HOW TO COMPLETE THIS TASK: Return all the lines below in which the string "Populære" appears.

PROVIDED DATA:
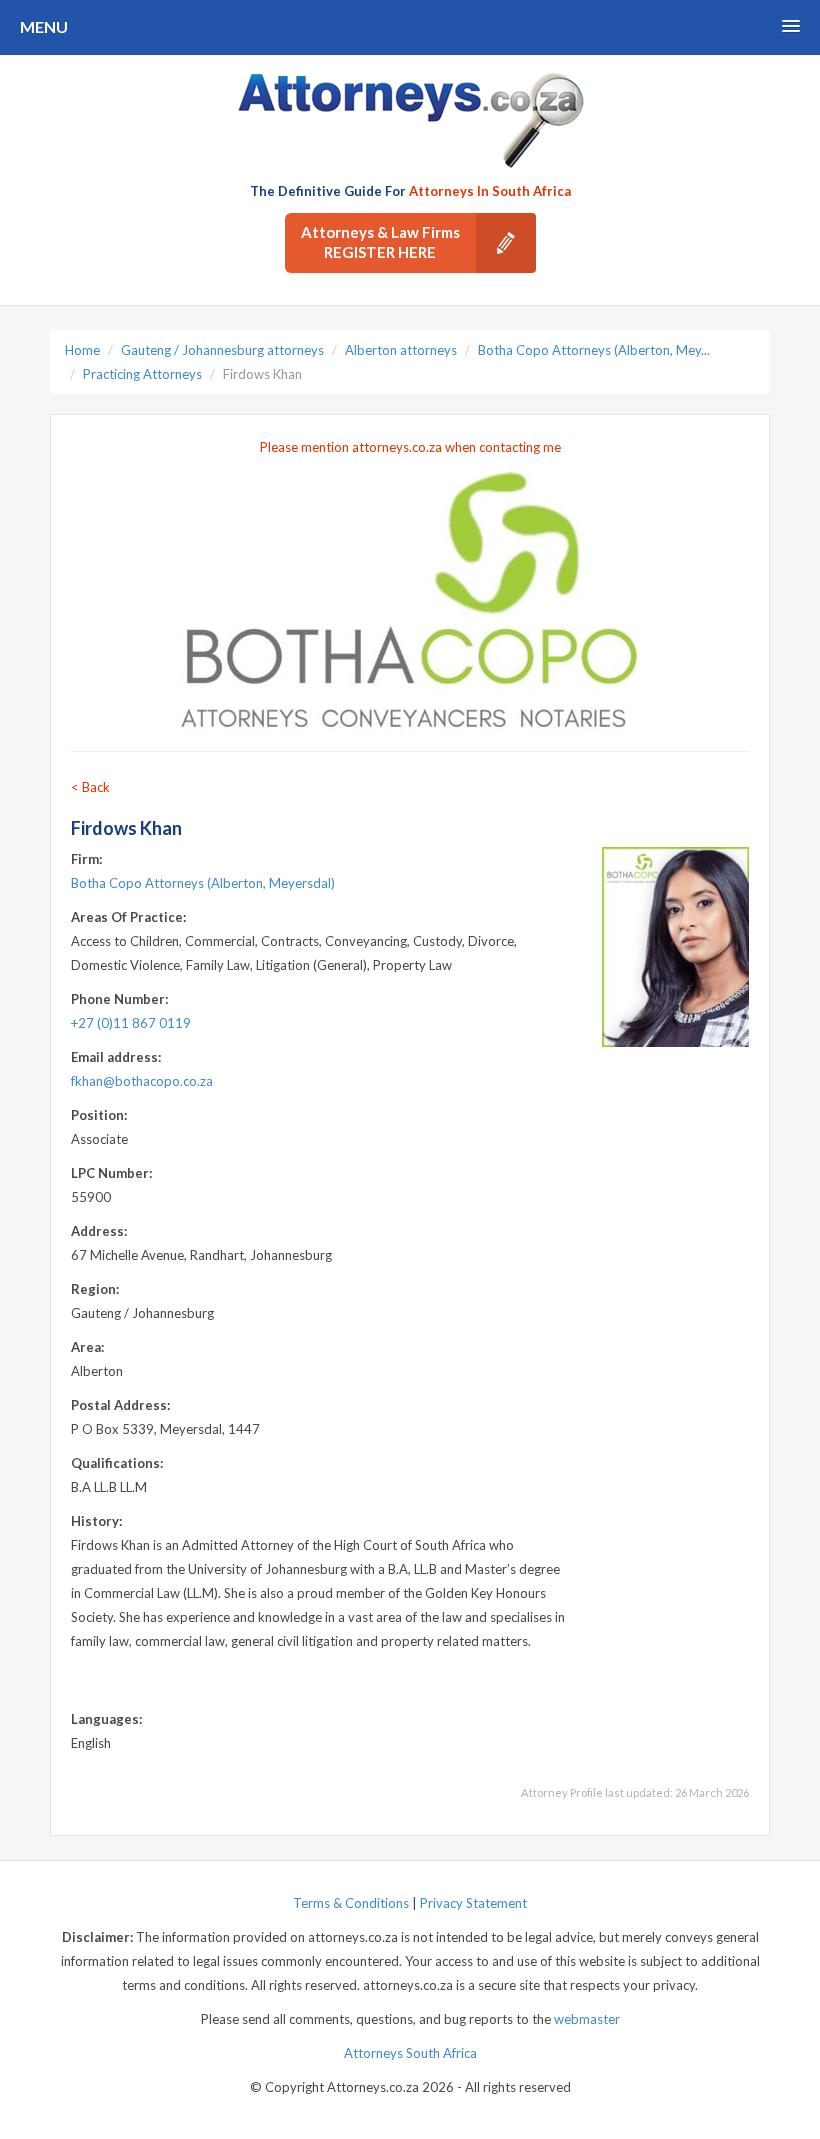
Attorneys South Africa (410, 2053)
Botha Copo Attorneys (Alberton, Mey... (594, 350)
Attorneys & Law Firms (380, 242)
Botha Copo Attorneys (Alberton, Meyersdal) (203, 883)
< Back (90, 787)
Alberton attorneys (401, 350)
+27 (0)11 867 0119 (131, 1023)
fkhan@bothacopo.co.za (142, 1081)
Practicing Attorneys (142, 374)
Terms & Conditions (351, 1903)
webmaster (587, 2019)
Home (82, 350)
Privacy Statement (473, 1903)
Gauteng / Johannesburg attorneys (222, 350)
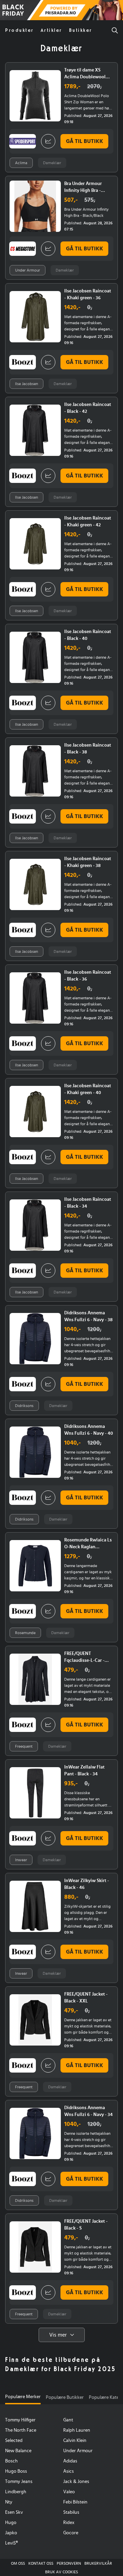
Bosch (11, 2461)
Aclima (21, 163)
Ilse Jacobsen (26, 384)
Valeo (69, 2491)
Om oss (18, 2563)
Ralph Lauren (76, 2430)
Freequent (23, 1746)
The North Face (20, 2430)
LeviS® (11, 2543)
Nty (8, 2502)
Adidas (70, 2461)
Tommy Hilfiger (20, 2420)
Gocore (70, 2533)
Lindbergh (15, 2491)
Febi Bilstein (75, 2502)
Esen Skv (14, 2512)
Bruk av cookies (61, 2572)
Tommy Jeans (18, 2481)
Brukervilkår (98, 2563)
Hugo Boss (16, 2471)
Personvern (69, 2563)
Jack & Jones (76, 2481)
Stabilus (71, 2512)
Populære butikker (65, 2397)
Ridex (68, 2522)
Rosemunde (25, 1633)
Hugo (10, 2522)
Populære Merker (23, 2396)
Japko (11, 2533)
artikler (51, 30)
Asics (68, 2471)
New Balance (18, 2450)
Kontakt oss (40, 2563)
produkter (19, 30)
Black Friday (8, 10)
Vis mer (58, 2335)
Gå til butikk (84, 141)
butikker (80, 30)
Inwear (21, 1860)
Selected (14, 2440)
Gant (68, 2420)
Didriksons (24, 1406)
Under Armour (27, 270)
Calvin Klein (74, 2440)
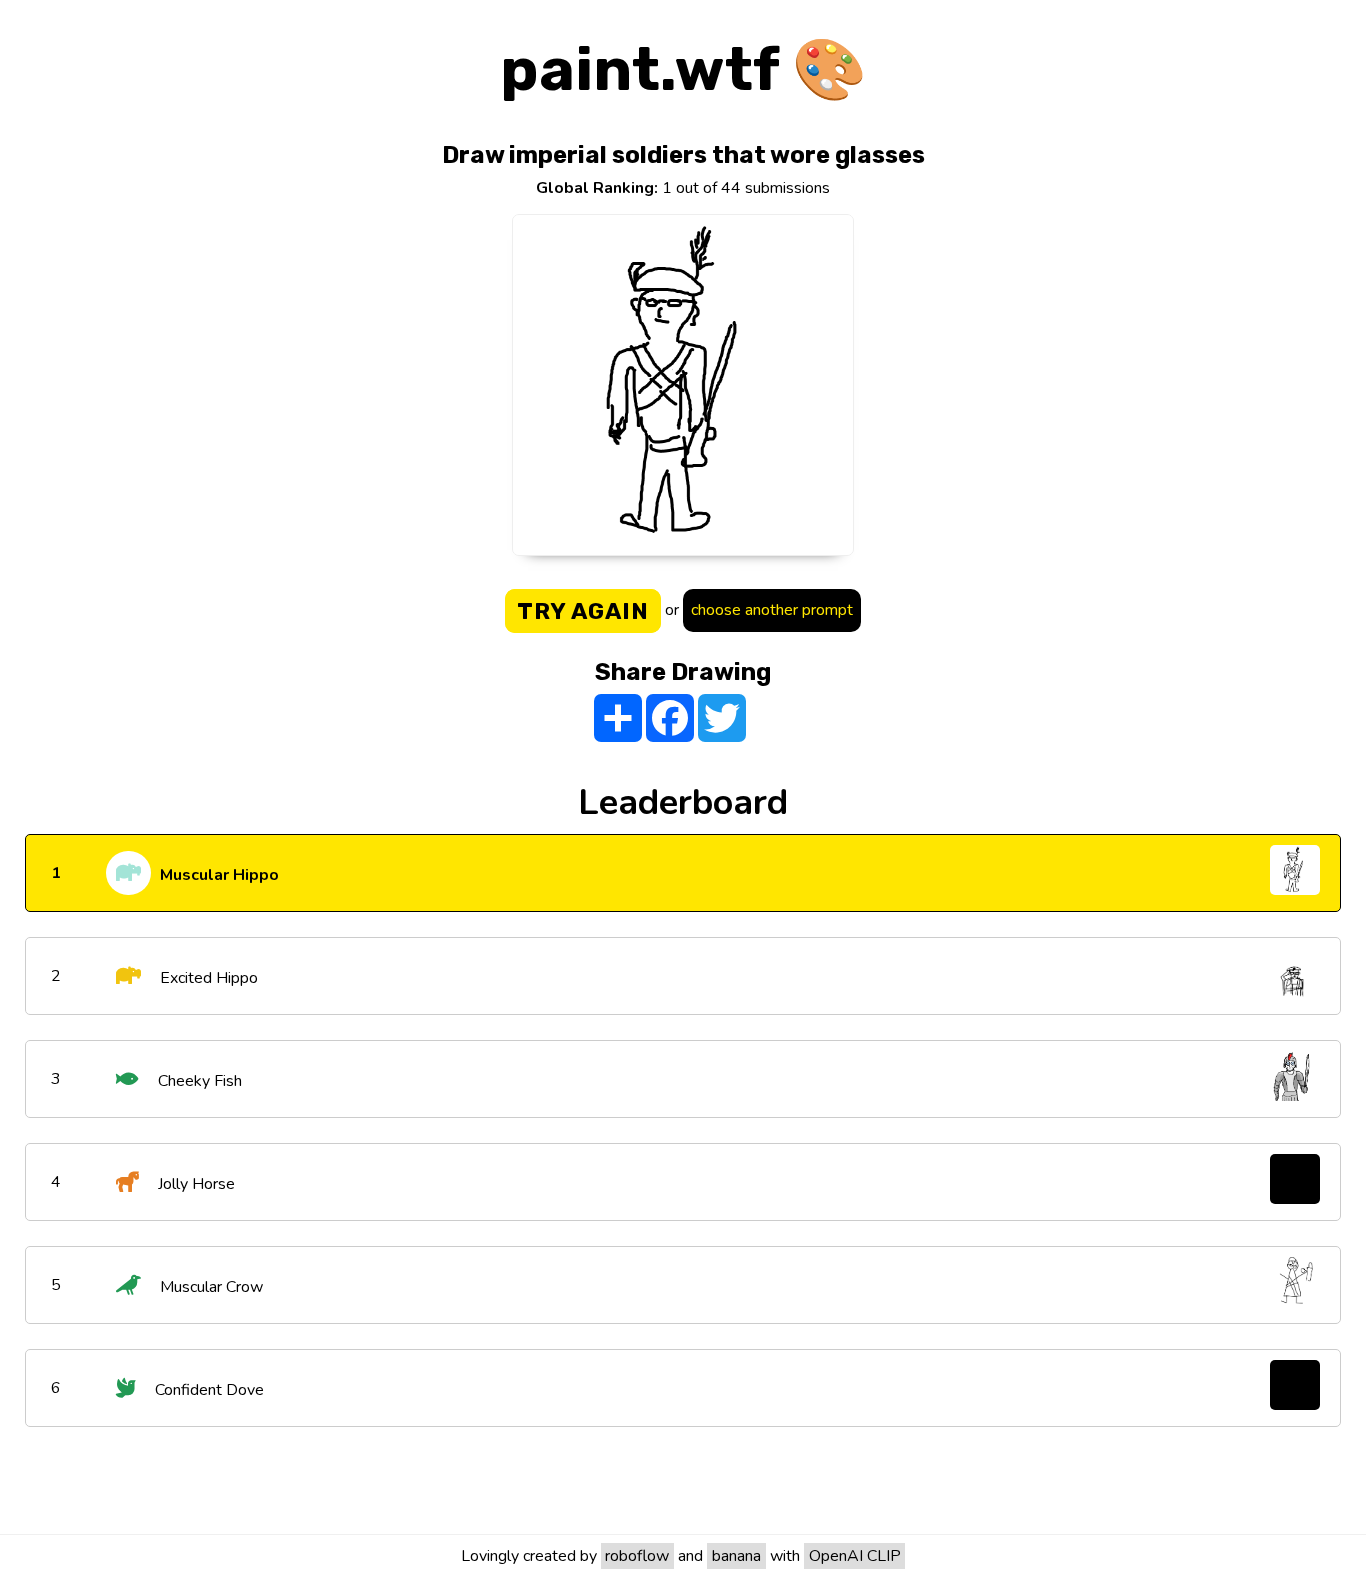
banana (736, 1556)
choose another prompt (772, 610)
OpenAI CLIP (855, 1556)
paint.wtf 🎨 (683, 69)
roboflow (637, 1556)
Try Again (583, 611)
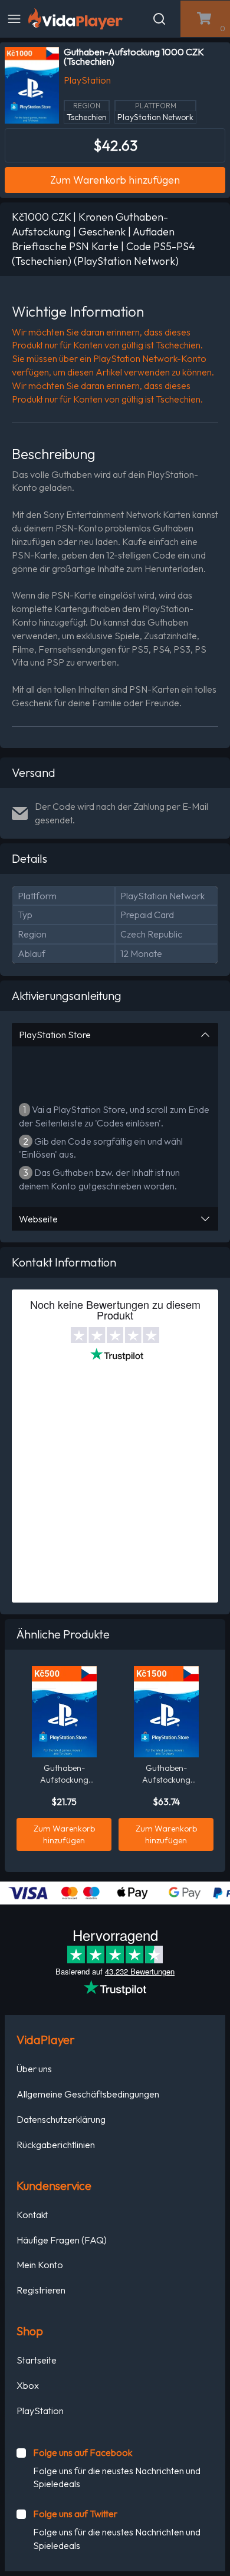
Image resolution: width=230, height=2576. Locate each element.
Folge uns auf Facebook (82, 2452)
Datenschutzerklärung (61, 2119)
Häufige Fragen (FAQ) (62, 2240)
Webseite (38, 1219)
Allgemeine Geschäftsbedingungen (88, 2094)
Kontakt (32, 2215)
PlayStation (40, 2411)
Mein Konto (40, 2265)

ANSWER SPACE:
Populære butikker (65, 2397)
Populære Merker (23, 2396)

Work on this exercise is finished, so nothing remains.